The benefits of the Disability and Rehabilitation Research Projects
and Centers Programs have been well established over the years in that
similar projects have been completed successfully. These proposed
priorities will generate new knowledge and technologies through
research, development, dissemination, utilization, and technical
assistance projects.
Another benefit of these proposed priorities is that the
establishment of new DRRPs (including the new DBTACs), a new RRTC, and
new RERCs will support the President's NFI and will improve the lives
of persons with disabilities. The new DRRPs, RRTC, and RERCs will
generate, disseminate, and promote the use of new information that will
improve the options for individuals with disabilities to perform
regular activities in the community.
Intergovernmental Review
This program is not subject to Executive Order 12372 and the
regulations in 34 part 79.
Applicable Program Regulations: 34 CFR part 350.

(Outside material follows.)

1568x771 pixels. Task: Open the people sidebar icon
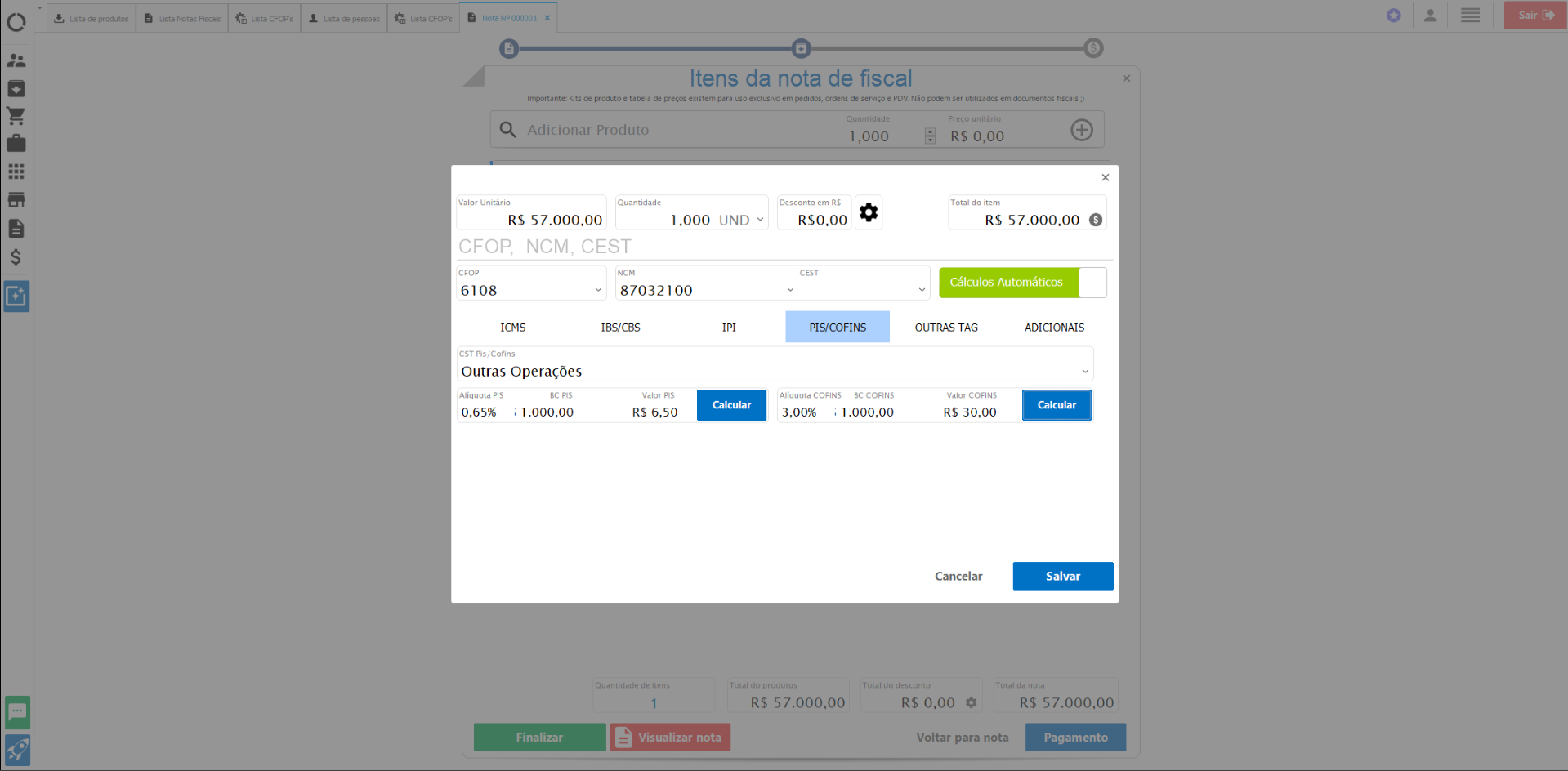coord(16,60)
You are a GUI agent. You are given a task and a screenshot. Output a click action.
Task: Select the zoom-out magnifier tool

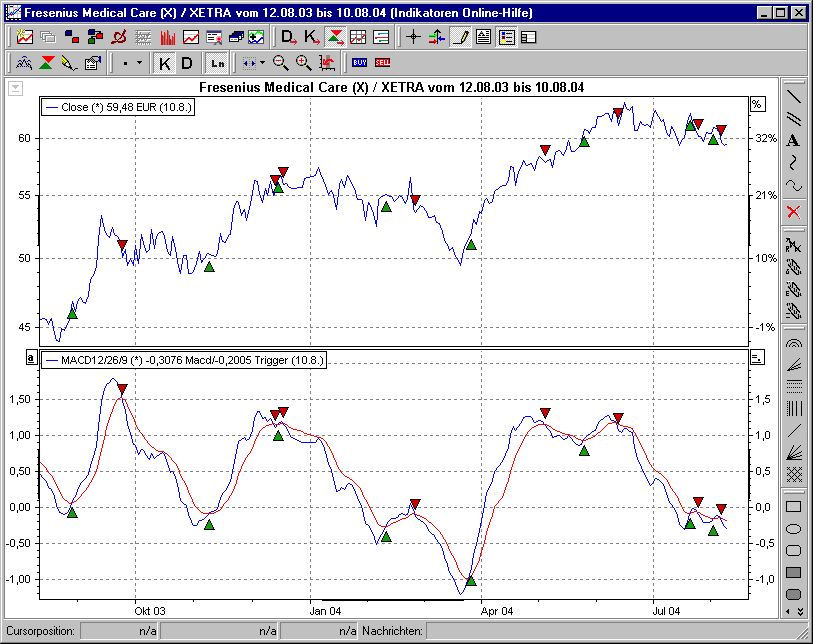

Electronic Access to This Document
You may view this document, as well as all other Department of
Education documents published in the Federal Register, in text or Adobe
Portable Document Format (PDF) on the Internet at the following site:
http://www.ed.gov/news/fedregister.
To use PDF you must have Adobe Acrobat Reader, which is available
free at this site. If you have questions about using PDF, call the U.S.
Government Printing Office (GPO), toll free, at 1-888-293-6498; or in
the Washington, DC, area at (202) 512-1530.
Note: The official version of this document is the document
published in the Federal Register. Free Internet access to the
official edition of the Federal Register and the Code of Federal
Regulations is available on GPO Access at: http://www.gpoaccess.gov/nara/index.html
.
(Catalog of Federal Domestic Assistance Numbers 84.133A Disability
Rehabilitation Research Projects, 84.133D Disability Business
Technical Assistance Centers, 84.133B Rehabilitation Research and
Training Centers Program, and 84.133E Rehabilitation Engineering
Research Centers Program)
Program Authority: 29 U.S.C. 762(g), 764(a), 764(b)(2), and
764(b)(3).
Dated: January 31, 2006.
John H. Hager,
Assistant Secretary for Special Education and Rehabilitative Services.